Problem to solve -
All the lines below need to be transcribed exactly. Pictures get left out.

Extracted material -

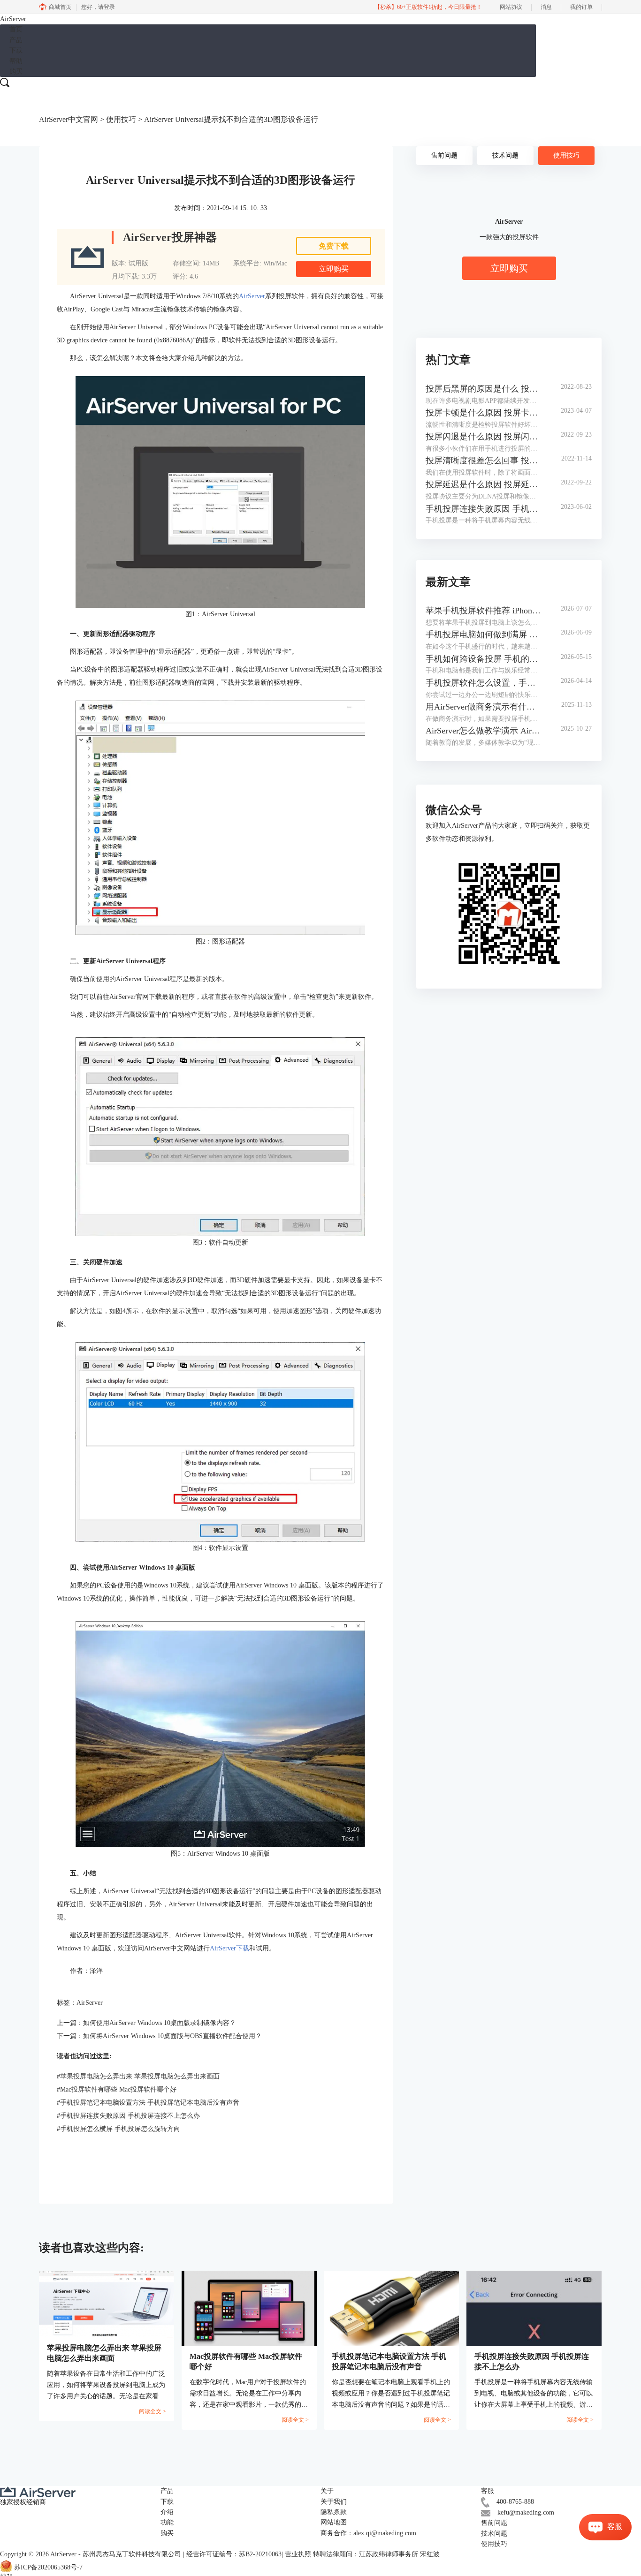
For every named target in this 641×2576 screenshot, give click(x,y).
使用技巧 (121, 119)
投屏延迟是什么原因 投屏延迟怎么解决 (484, 484)
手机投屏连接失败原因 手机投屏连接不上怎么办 (128, 2115)
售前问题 (444, 155)
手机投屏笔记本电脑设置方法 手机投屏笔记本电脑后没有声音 (148, 2102)
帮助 (16, 61)
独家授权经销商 (23, 2502)
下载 (16, 50)
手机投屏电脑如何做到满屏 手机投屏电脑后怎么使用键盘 (484, 634)
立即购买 (334, 269)
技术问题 (505, 155)
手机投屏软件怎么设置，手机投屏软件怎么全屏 (484, 682)
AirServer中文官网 (68, 119)
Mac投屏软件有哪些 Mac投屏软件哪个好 (116, 2089)
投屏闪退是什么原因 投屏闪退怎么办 (484, 436)
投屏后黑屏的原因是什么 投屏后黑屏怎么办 (484, 388)
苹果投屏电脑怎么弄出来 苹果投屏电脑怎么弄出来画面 (138, 2076)
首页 (16, 29)
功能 (167, 2522)
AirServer (252, 296)
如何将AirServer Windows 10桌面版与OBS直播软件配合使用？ (172, 2036)
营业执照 (298, 2554)
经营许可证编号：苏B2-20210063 (234, 2554)
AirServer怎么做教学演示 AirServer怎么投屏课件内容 (484, 730)
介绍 (167, 2512)
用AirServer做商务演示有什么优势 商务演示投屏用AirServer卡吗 (484, 706)
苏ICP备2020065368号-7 (48, 2567)
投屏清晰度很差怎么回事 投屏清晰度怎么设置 (484, 460)
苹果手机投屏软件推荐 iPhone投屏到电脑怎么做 (484, 610)
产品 (16, 40)
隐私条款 (333, 2512)
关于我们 (333, 2501)
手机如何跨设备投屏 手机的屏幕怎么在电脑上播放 (484, 659)
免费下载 (334, 246)
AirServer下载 (229, 1948)
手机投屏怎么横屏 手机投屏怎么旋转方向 (118, 2128)
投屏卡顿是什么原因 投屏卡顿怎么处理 (484, 412)
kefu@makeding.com (525, 2512)
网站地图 (333, 2522)
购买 (16, 71)
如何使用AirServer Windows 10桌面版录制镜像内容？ (159, 2022)
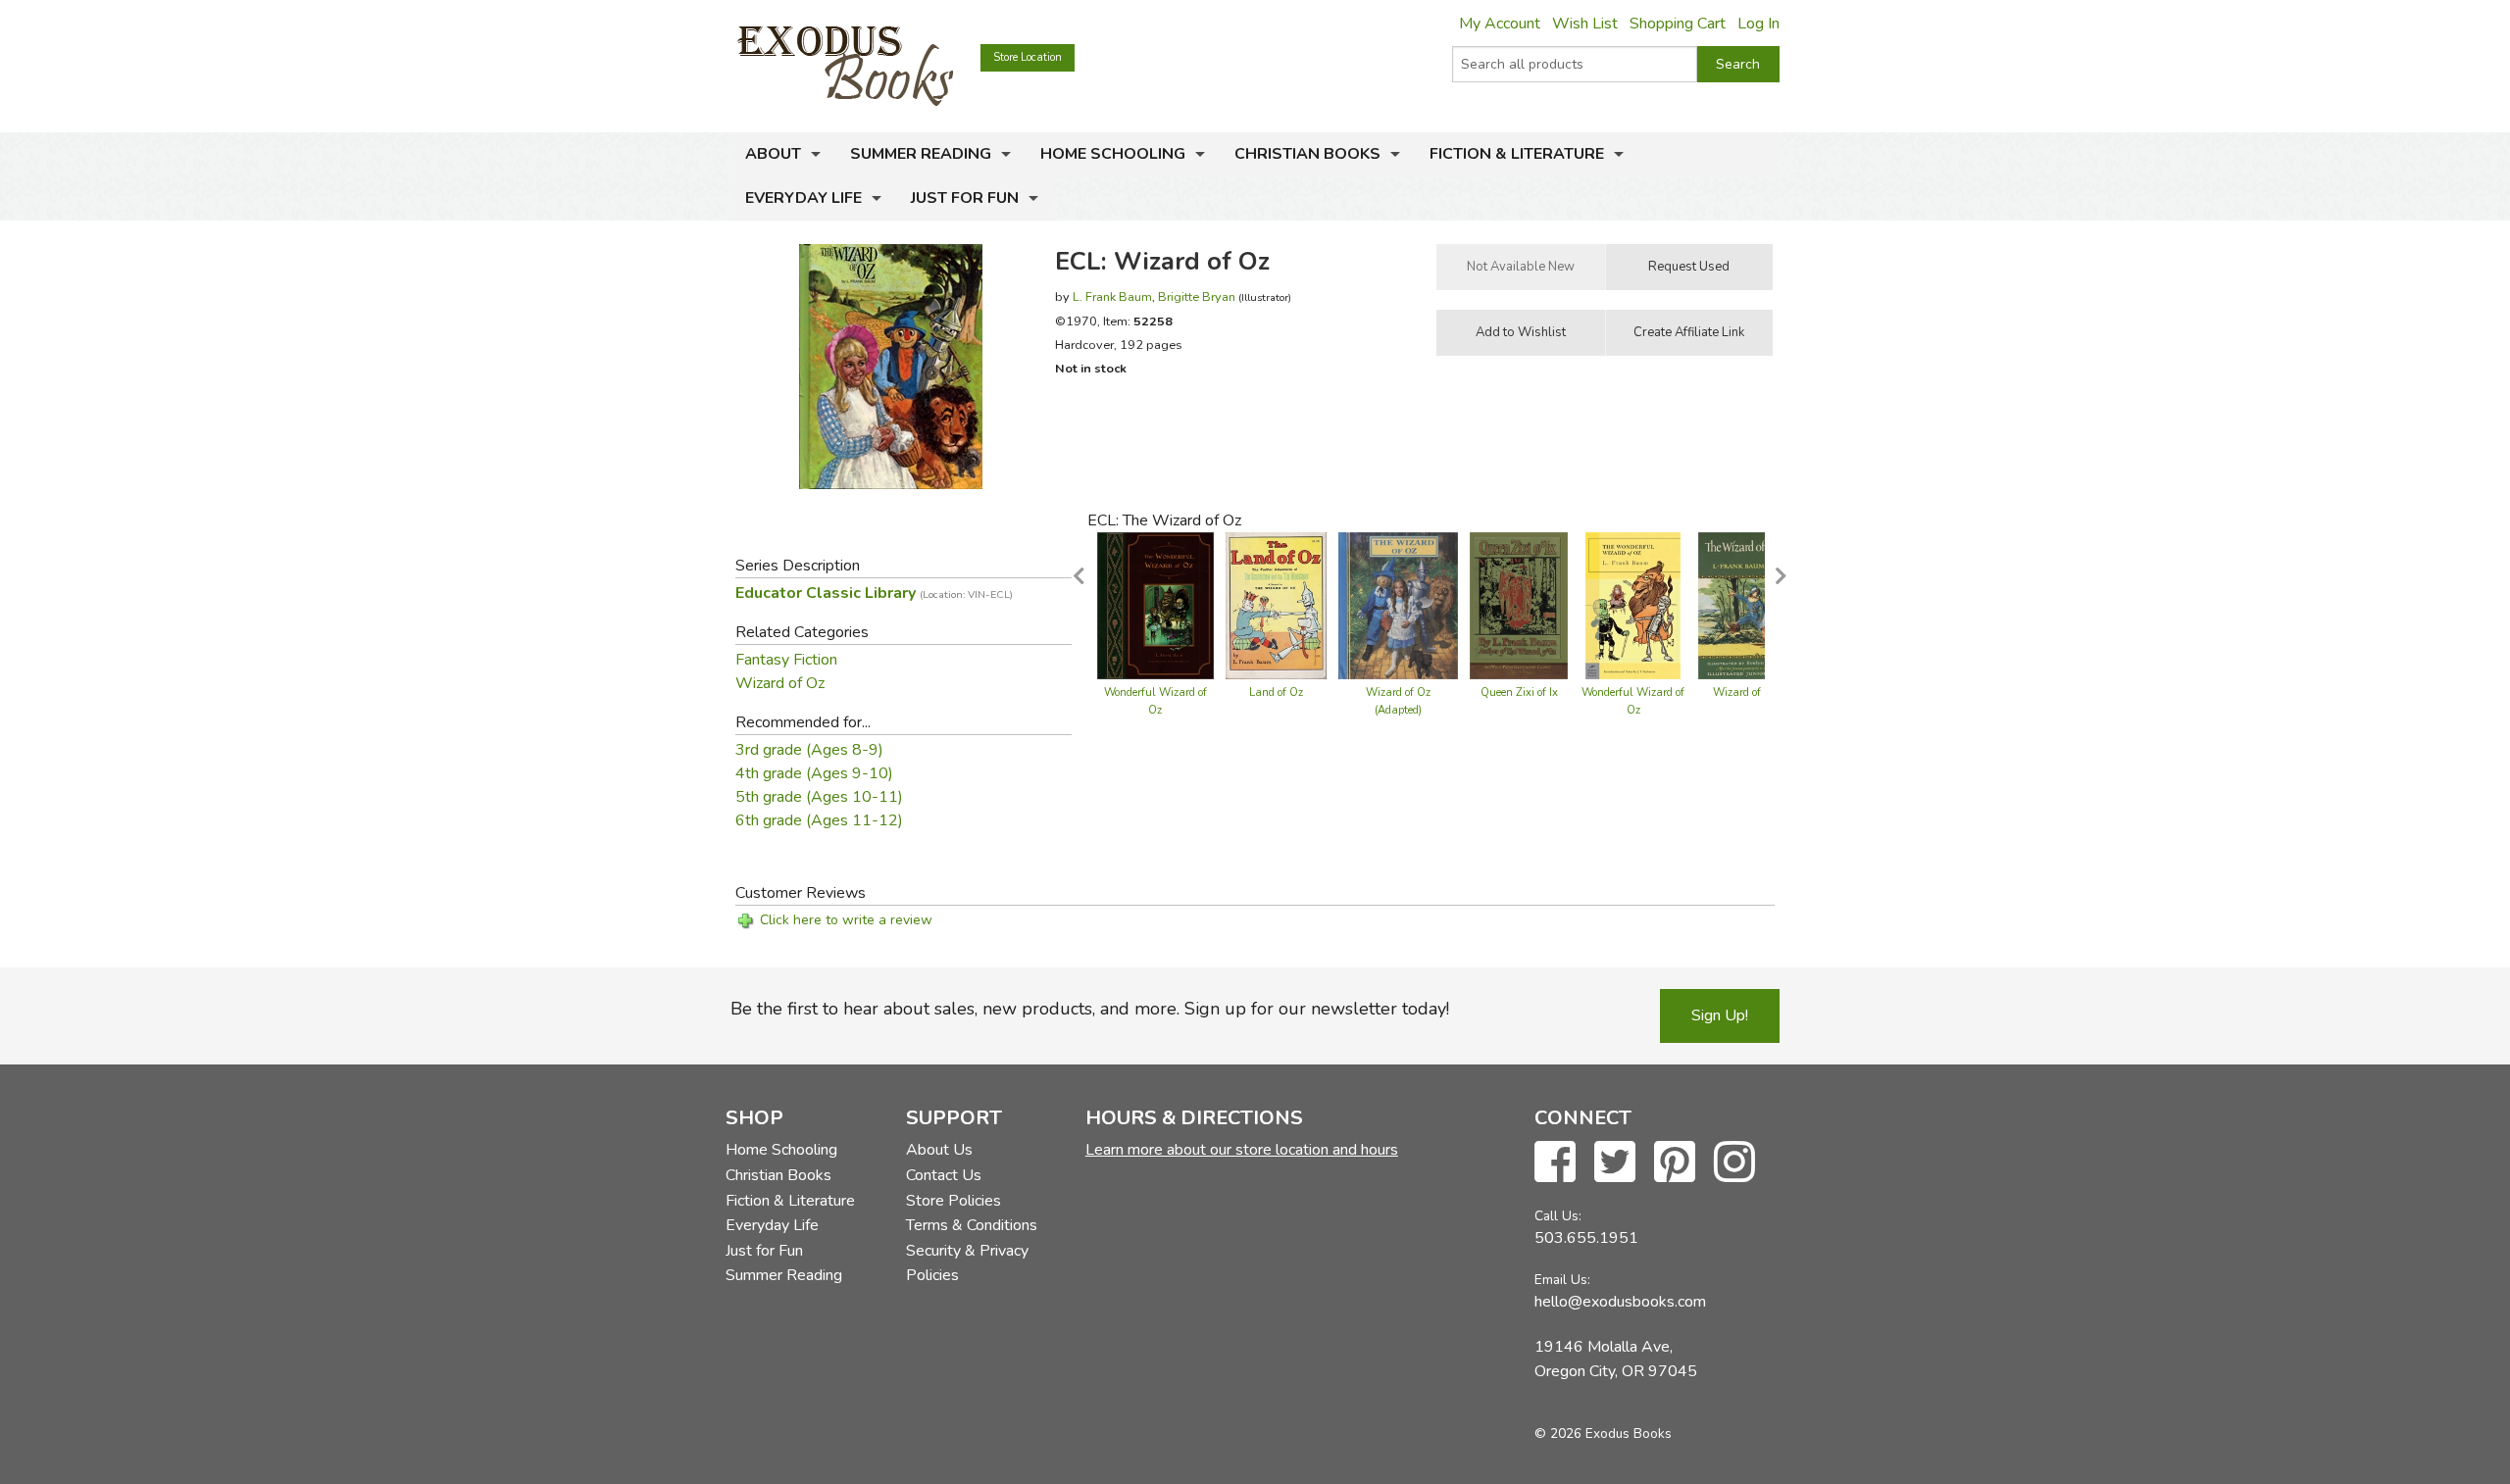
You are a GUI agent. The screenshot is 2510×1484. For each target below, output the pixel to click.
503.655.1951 (1586, 1238)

Solution to this problem -
For every named target in this 641×2576 screenshot, give click(x,y).
使用技巧 (121, 119)
投屏延迟是什么原因 投屏延迟怎么解决 (484, 484)
手机投屏连接失败原因 手机投屏连接不上怎么办 (128, 2115)
售前问题 (444, 155)
手机投屏笔记本电脑设置方法 手机投屏笔记本电脑后没有声音 (148, 2102)
帮助 (16, 61)
独家授权经销商 (23, 2502)
下载 (16, 50)
手机投屏电脑如何做到满屏 手机投屏电脑后怎么使用键盘 (484, 634)
立即购买 (334, 269)
技术问题 (505, 155)
手机投屏软件怎么设置，手机投屏软件怎么全屏 (484, 682)
AirServer中文官网 (68, 119)
Mac投屏软件有哪些 Mac投屏软件哪个好 (116, 2089)
投屏闪退是什么原因 投屏闪退怎么办 (484, 436)
投屏后黑屏的原因是什么 投屏后黑屏怎么办 (484, 388)
苹果投屏电脑怎么弄出来 苹果投屏电脑怎么弄出来画面 (138, 2076)
首页 (16, 29)
功能 (167, 2522)
AirServer (252, 296)
如何将AirServer Windows 10桌面版与OBS直播软件配合使用？ (172, 2036)
营业执照 (298, 2554)
经营许可证编号：苏B2-20210063 (234, 2554)
AirServer怎么做教学演示 AirServer怎么投屏课件内容 (484, 730)
介绍 (167, 2512)
用AirServer做商务演示有什么优势 商务演示投屏用AirServer卡吗 (484, 706)
苏ICP备2020065368号-7 (48, 2567)
投屏清晰度很差怎么回事 投屏清晰度怎么设置 (484, 460)
苹果手机投屏软件推荐 iPhone投屏到电脑怎么做 (484, 610)
产品 (16, 40)
隐私条款 (333, 2512)
关于我们 (333, 2501)
手机如何跨设备投屏 手机的屏幕怎么在电脑上播放 (484, 659)
免费下载 (334, 246)
AirServer下载 (229, 1948)
手机投屏怎么横屏 手机投屏怎么旋转方向 (118, 2128)
投屏卡顿是什么原因 投屏卡顿怎么处理 (484, 412)
kefu@makeding.com (525, 2512)
网站地图 (333, 2522)
购买 (16, 71)
如何使用AirServer Windows 10桌面版录制镜像内容？ (159, 2022)
You are a GUI agent. The screenshot is 2510×1484. For each target below, output the pixel to click.
503.655.1951 (1586, 1238)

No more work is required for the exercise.